▶ Task details
Every entry must be set down exactly in the answer; no pictures should appear.

◇ ◇ ◇

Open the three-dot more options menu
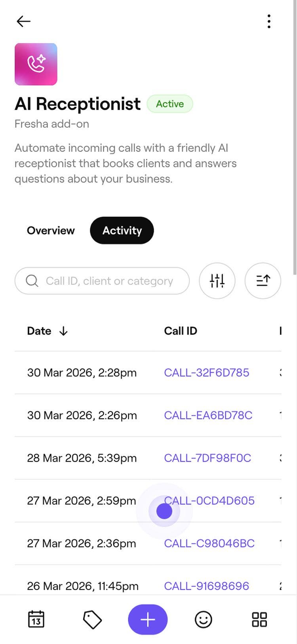 click(x=269, y=21)
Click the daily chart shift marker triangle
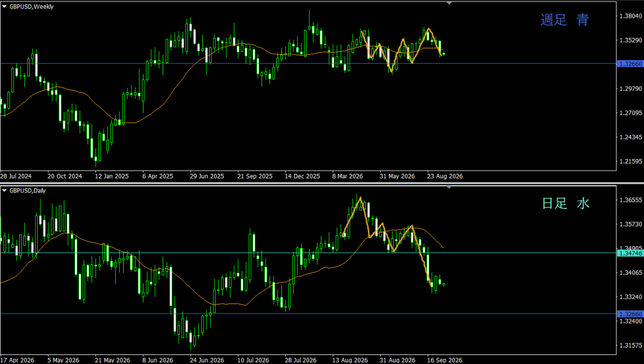Image resolution: width=644 pixels, height=364 pixels. 449,187
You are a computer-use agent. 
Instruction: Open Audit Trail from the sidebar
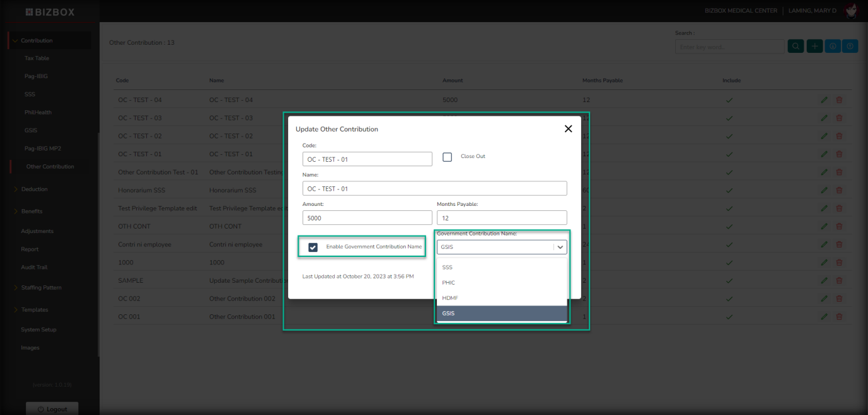(34, 267)
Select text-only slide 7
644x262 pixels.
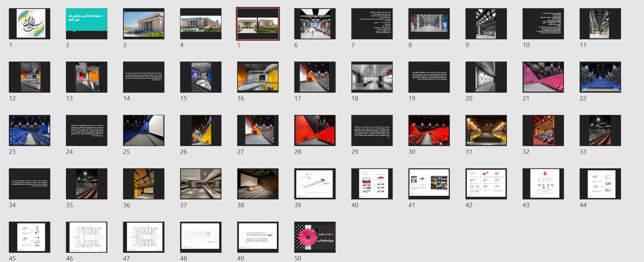(x=372, y=24)
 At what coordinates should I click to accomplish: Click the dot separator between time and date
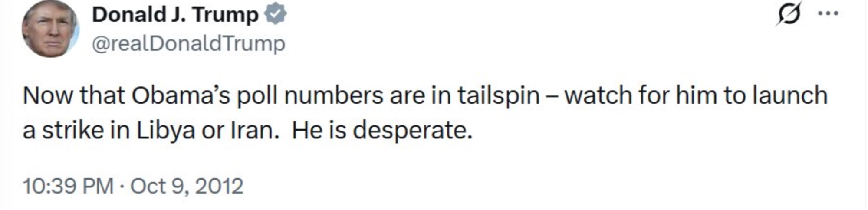[122, 187]
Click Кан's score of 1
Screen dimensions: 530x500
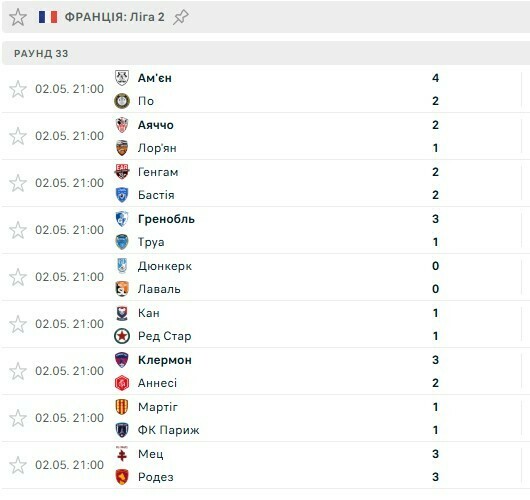coord(435,313)
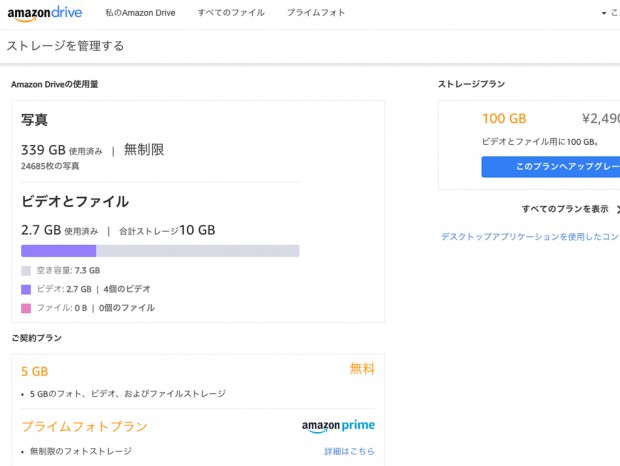Screen dimensions: 620x466
Task: Expand すべてのプランを表示 to show all plans
Action: pos(567,209)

◇ ◇ ◇

▶ Task answer
Open the three-dot more options menu
 click(x=269, y=21)
Click the daily chart shift marker triangle
Image resolution: width=644 pixels, height=364 pixels. 449,187
You are a computer-use agent. 
Instruction: Open Audit Trail from the sidebar
(34, 267)
Select text-only slide 7
644x262 pixels.
(x=372, y=24)
 At what coordinates should I click to accomplish: Click the dot separator between time and date
[122, 187]
Click Кан's score of 1
Screen dimensions: 530x500
coord(435,313)
Screen dimensions: 620x466
Task: Expand すべてのプランを表示 to show all plans
Action: pos(567,209)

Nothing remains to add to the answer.